The class wraps the pandas read_csv function.

smiles_file (str, file-like):
Location of data to load, specified as a string or passed directly as a file-like object. URLs may also be used, see the pandas.read_csv documentation.
smiles_column (int):
The column index at which SMILES are provided. Defaults to 0.
name_column (int):
The column index at which compound names are provided, for use as the index in the DataFrame. If None, use the default index. Defaults to None.
delimiter (str):
The delimiter used. Defaults to t.
title_line (bool):
Whether a title line is provided, to use as column titles. Defaults to False.
error_bad_mol (bool):
Whether an error should be raised when a molecule fails to parse. Defaults to False.
warn_bad_mol (bool):
Whether a warning should be raised when a molecule fails to parse. Defaults to True.
drop_bad_mol (bool):
If true, drop any column with smiles that failed to parse. Otherwise, the field is None. Defaults to True.
args, kwargs:
Arguments will be passed to pandas read_csv arguments.
Returns:The loaded data frame, with Mols supplied in the structure field.
Return type:pandas.DataFrame

See also

pandas.read_csv skchem.Mol.from_smiles skchem.io.sdf

skchem.io.write_smiles(data, smiles_path)[source]

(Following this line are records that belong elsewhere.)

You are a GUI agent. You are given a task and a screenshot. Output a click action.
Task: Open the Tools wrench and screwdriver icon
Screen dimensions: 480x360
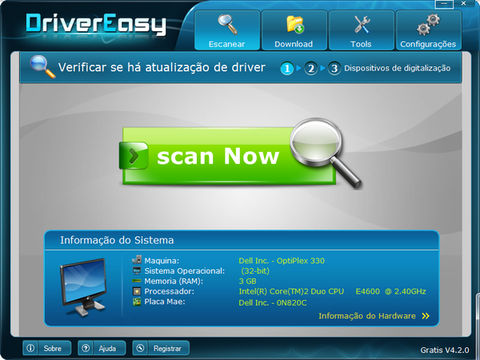[x=362, y=24]
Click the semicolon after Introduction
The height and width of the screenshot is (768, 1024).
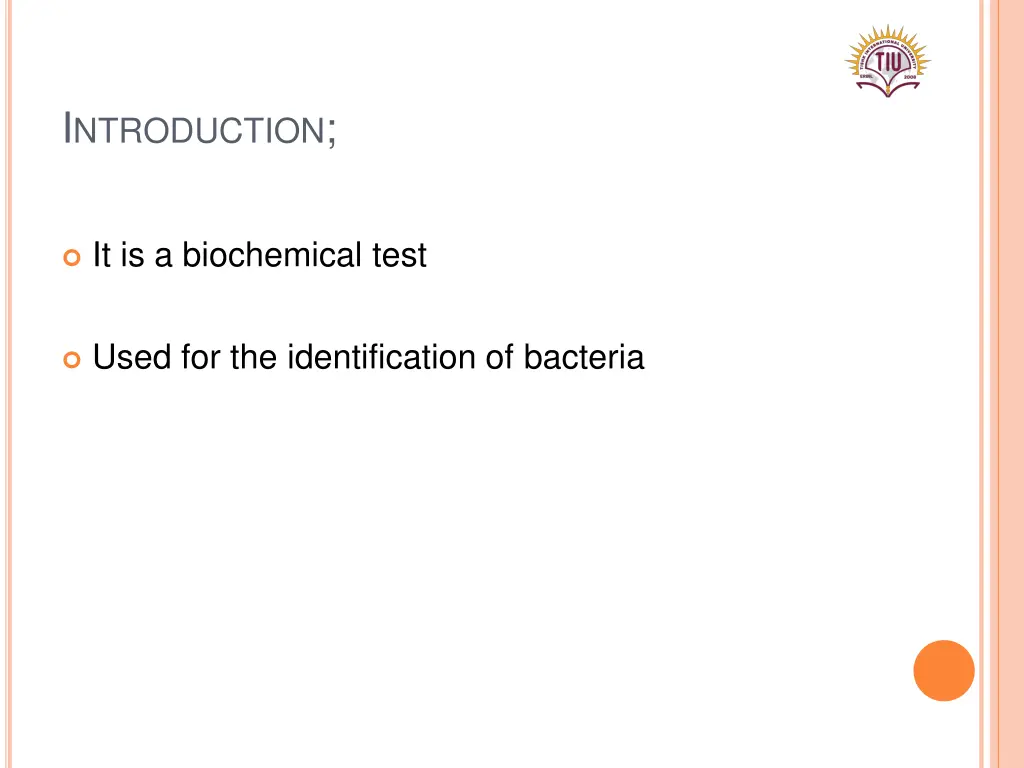tap(331, 132)
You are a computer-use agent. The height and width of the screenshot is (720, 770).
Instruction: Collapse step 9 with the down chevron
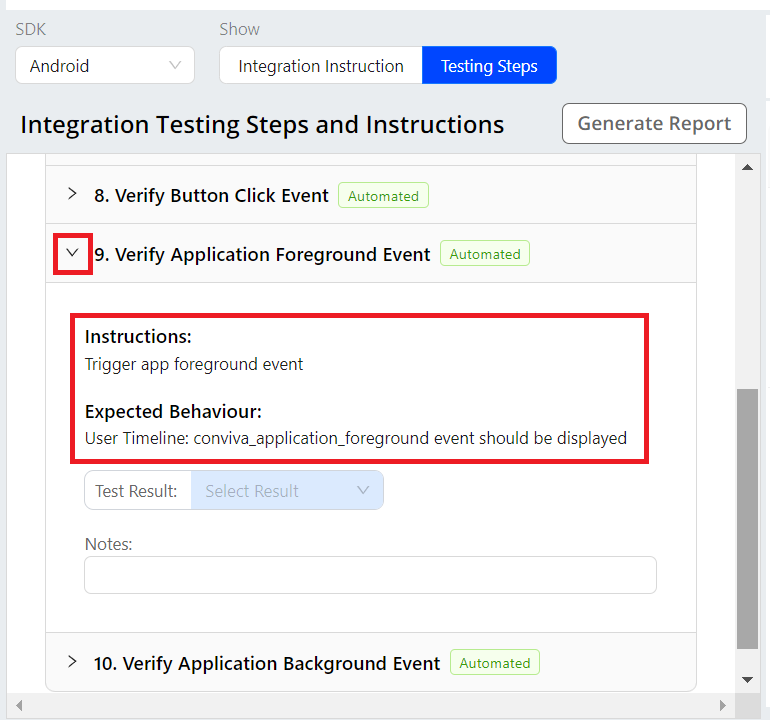(x=72, y=253)
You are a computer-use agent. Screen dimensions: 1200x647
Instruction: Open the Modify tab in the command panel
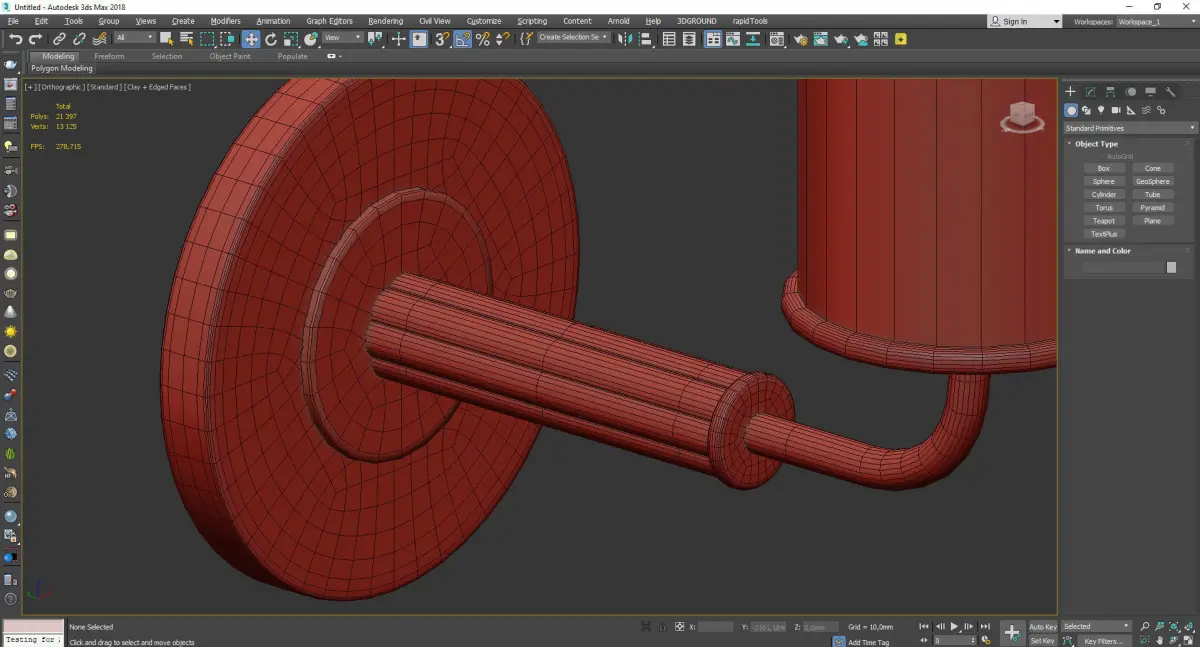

Write a dataframe to a smiles file.

Parameters:
  • data (pd.Series or pd.DataFrame) – The dataframe to write.
  • smiles_path (str) – The path to write the dataframe to.
skchem.io.read_config(conf)[source]

Deserialize an object from a config dict.

Parameters:conf (dict) – The config dict to deseriailize.
Returns:object

Note

config is different from params, in that it specifies the class. The params dict is a subdict in config.

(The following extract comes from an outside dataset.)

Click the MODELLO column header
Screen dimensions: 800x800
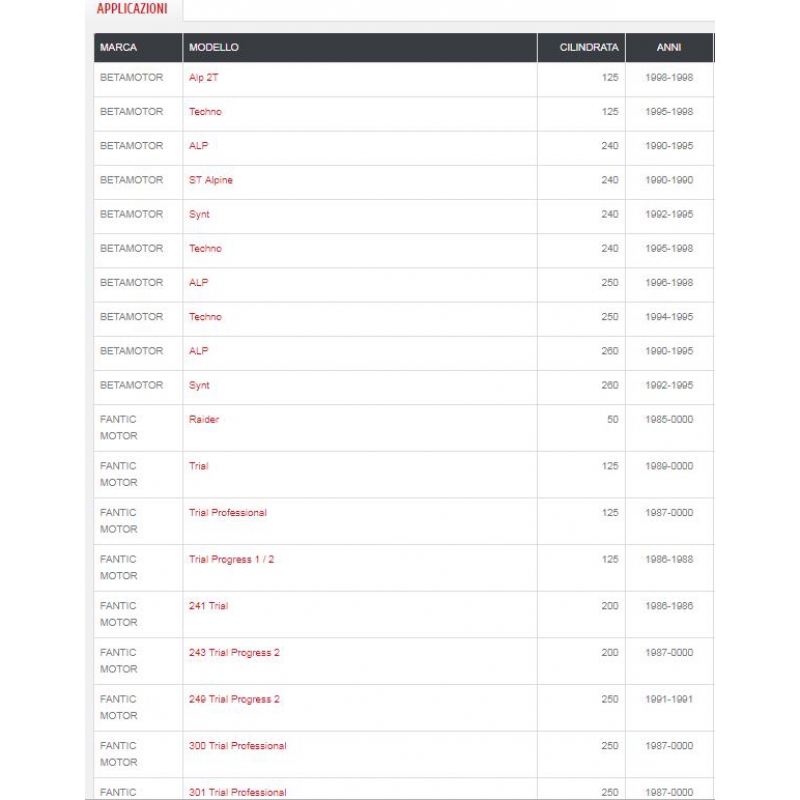pyautogui.click(x=360, y=47)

skchem.io.write_config(obj)[source]

Serialize an object to a config dict.

skchem.io.read_yaml(conf)[source]

Deserialize an object from a yaml file, filename or str.

Parameters:yaml (str or filelike) – The yaml file to deserialize.
Returns:object
skchem.io.write_yaml(obj, target=None)[source]

Serialize a scikit-chem object to yaml.

skchem.io.read_json(conf)[source]

Deserialize an object from a json file, filename or str.

Parameters:json (str or filelike) – The json file to deserialize.
Returns:object
skchem.io.write_json(obj, target=None)[source]

Serialize a scikit-chem object as json.